=== What to do ===
Copy out exactly the stretch of the listing below that begins at the line containing "Screen dimensions: 232x189" and ends at the line containing "Given: Switch to 6 months view", and copy nothing outside it.

=== Available data ===
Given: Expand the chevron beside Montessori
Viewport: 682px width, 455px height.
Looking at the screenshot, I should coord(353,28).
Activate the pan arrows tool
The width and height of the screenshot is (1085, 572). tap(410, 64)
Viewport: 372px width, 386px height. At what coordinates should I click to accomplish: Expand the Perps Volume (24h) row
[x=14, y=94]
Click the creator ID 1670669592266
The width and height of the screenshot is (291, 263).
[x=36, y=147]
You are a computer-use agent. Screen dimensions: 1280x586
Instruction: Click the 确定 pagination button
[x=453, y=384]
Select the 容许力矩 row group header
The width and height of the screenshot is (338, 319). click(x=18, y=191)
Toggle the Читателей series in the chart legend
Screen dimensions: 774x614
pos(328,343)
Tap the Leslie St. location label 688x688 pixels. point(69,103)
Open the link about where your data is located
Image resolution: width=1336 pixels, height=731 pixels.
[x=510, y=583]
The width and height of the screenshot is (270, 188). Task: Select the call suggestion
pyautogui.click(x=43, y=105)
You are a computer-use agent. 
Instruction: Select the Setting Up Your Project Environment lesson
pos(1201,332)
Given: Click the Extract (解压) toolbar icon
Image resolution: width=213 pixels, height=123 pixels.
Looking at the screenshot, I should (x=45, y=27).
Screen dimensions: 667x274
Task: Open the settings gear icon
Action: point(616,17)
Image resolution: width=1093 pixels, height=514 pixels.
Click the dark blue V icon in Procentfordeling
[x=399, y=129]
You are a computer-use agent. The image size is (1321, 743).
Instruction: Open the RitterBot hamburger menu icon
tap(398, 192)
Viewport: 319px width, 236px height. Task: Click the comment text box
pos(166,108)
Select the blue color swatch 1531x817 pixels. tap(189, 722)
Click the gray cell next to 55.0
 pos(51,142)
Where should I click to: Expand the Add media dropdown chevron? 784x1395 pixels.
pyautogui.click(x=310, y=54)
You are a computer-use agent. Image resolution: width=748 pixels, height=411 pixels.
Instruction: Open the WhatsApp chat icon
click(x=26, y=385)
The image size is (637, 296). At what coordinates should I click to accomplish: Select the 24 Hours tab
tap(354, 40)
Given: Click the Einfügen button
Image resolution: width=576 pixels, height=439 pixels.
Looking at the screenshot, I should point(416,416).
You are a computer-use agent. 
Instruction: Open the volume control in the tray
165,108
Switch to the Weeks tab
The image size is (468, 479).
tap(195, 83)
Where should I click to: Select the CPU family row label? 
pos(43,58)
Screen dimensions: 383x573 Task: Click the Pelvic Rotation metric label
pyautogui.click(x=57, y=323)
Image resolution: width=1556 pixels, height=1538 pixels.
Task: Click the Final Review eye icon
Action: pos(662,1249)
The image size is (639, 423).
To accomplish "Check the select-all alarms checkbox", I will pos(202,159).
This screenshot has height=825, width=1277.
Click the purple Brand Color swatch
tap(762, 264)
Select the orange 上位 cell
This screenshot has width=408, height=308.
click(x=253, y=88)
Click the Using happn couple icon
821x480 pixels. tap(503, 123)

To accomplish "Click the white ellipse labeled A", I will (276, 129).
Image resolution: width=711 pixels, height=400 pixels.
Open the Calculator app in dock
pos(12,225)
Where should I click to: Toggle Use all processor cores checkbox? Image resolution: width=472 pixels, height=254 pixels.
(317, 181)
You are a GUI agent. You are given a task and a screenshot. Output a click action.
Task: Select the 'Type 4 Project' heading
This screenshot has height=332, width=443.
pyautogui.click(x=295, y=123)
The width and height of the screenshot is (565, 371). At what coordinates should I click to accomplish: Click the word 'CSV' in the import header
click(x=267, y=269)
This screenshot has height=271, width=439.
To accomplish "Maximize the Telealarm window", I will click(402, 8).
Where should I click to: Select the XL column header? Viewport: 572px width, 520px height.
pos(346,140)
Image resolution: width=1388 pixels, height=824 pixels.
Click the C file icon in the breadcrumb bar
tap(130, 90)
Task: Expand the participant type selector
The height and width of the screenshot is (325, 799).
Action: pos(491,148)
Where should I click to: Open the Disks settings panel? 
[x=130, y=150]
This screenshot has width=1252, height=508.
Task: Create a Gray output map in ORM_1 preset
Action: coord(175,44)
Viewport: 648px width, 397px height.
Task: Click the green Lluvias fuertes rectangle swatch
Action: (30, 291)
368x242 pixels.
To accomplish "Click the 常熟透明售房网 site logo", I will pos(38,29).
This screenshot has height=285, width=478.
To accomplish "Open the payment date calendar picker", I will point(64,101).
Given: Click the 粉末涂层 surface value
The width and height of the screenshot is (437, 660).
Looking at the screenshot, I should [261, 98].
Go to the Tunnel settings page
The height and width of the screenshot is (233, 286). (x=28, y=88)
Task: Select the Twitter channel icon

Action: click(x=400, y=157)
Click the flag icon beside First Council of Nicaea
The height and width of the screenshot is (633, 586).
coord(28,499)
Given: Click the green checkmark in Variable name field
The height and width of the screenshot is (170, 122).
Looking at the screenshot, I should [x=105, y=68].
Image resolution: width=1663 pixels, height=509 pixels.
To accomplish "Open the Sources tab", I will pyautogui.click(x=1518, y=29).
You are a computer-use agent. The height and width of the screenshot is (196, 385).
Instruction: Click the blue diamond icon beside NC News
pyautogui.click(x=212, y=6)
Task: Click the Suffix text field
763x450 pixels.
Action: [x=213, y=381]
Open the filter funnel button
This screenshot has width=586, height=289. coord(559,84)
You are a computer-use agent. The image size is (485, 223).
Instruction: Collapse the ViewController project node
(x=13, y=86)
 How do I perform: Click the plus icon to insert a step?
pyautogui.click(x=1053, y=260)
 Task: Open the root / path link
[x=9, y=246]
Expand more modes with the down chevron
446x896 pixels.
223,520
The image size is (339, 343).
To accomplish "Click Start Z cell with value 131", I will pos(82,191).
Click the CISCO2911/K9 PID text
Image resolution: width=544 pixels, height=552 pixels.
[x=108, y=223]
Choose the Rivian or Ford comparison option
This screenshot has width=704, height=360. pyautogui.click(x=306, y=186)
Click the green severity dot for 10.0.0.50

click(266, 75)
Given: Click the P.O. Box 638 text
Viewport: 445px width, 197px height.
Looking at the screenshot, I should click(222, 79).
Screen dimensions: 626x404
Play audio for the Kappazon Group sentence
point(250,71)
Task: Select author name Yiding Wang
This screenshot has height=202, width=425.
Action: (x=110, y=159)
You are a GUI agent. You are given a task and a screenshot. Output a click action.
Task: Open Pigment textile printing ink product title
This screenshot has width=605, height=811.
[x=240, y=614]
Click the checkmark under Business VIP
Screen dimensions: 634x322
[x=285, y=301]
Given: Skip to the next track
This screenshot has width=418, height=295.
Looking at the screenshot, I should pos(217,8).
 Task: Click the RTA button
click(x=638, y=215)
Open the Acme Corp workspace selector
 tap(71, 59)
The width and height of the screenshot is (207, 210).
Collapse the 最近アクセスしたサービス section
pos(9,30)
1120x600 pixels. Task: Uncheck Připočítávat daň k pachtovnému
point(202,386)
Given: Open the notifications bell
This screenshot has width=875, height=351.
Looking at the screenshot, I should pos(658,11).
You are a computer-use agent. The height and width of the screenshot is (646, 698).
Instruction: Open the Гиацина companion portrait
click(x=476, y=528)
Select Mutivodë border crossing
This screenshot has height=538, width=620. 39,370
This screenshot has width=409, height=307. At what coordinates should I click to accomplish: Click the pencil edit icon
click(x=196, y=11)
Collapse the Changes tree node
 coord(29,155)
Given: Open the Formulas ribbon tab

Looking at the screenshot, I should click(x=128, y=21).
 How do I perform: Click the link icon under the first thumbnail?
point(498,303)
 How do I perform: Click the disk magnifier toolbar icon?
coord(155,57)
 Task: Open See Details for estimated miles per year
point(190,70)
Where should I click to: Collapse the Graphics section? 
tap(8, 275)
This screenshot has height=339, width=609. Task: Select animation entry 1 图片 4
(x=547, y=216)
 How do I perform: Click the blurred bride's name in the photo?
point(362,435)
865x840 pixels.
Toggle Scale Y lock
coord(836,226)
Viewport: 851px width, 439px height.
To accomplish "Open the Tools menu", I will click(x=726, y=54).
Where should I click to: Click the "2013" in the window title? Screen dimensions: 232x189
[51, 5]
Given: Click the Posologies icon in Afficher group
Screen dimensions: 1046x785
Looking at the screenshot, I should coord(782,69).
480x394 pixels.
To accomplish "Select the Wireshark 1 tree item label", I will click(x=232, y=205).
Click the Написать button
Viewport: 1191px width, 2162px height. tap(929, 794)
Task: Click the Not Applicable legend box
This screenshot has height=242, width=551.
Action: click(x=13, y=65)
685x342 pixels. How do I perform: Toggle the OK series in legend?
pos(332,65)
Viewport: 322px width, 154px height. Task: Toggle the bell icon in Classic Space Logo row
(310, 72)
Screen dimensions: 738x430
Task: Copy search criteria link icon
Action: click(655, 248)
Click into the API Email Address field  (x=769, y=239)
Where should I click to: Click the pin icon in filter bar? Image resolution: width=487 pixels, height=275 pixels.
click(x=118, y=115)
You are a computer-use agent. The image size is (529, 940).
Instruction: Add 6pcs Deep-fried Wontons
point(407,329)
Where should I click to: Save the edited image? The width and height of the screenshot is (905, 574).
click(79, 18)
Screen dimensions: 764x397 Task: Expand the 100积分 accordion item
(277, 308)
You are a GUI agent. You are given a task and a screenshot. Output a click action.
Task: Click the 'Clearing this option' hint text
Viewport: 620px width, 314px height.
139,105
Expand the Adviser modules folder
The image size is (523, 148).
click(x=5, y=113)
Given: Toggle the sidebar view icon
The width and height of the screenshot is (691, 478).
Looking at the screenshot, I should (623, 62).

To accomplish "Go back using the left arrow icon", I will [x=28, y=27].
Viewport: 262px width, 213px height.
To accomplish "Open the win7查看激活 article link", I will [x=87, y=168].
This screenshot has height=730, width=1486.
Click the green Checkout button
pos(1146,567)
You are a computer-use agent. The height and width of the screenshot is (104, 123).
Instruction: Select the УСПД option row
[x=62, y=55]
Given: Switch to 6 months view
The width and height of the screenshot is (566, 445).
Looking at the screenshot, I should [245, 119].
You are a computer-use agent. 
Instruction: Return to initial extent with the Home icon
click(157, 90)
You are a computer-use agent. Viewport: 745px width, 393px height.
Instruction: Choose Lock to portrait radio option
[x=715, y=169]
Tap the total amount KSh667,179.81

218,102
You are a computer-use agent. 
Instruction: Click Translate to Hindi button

=== Written solution ===
Where should I click to: Click the "2013" in the window title? Screen dimensions: 232x189
[51, 5]
Given: Click the Posologies icon in Afficher group
Screen dimensions: 1046x785
Looking at the screenshot, I should coord(782,69).
480x394 pixels.
To accomplish "Select the Wireshark 1 tree item label", I will click(x=232, y=205).
Click the Написать button
Viewport: 1191px width, 2162px height. tap(929, 794)
Task: Click the Not Applicable legend box
This screenshot has height=242, width=551.
Action: click(x=13, y=65)
685x342 pixels. How do I perform: Toggle the OK series in legend?
pos(332,65)
Viewport: 322px width, 154px height. Task: Toggle the bell icon in Classic Space Logo row
(310, 72)
Screen dimensions: 738x430
Task: Copy search criteria link icon
Action: click(655, 248)
Click into the API Email Address field  (x=769, y=239)
Where should I click to: Click the pin icon in filter bar? Image resolution: width=487 pixels, height=275 pixels.
click(x=118, y=115)
You are a computer-use agent. The image size is (529, 940).
Instruction: Add 6pcs Deep-fried Wontons
point(407,329)
Where should I click to: Save the edited image? The width and height of the screenshot is (905, 574).
click(79, 18)
Screen dimensions: 764x397 Task: Expand the 100积分 accordion item
(277, 308)
You are a GUI agent. You are given a task and a screenshot. Output a click action.
Task: Click the 'Clearing this option' hint text
Viewport: 620px width, 314px height.
139,105
Expand the Adviser modules folder
The image size is (523, 148).
click(x=5, y=113)
Given: Toggle the sidebar view icon
The width and height of the screenshot is (691, 478).
Looking at the screenshot, I should (623, 62).

To accomplish "Go back using the left arrow icon", I will [x=28, y=27].
Viewport: 262px width, 213px height.
To accomplish "Open the win7查看激活 article link", I will [x=87, y=168].
This screenshot has height=730, width=1486.
Click the green Checkout button
pos(1146,567)
You are a computer-use agent. The height and width of the screenshot is (104, 123).
Instruction: Select the УСПД option row
[x=62, y=55]
Given: Switch to 6 months view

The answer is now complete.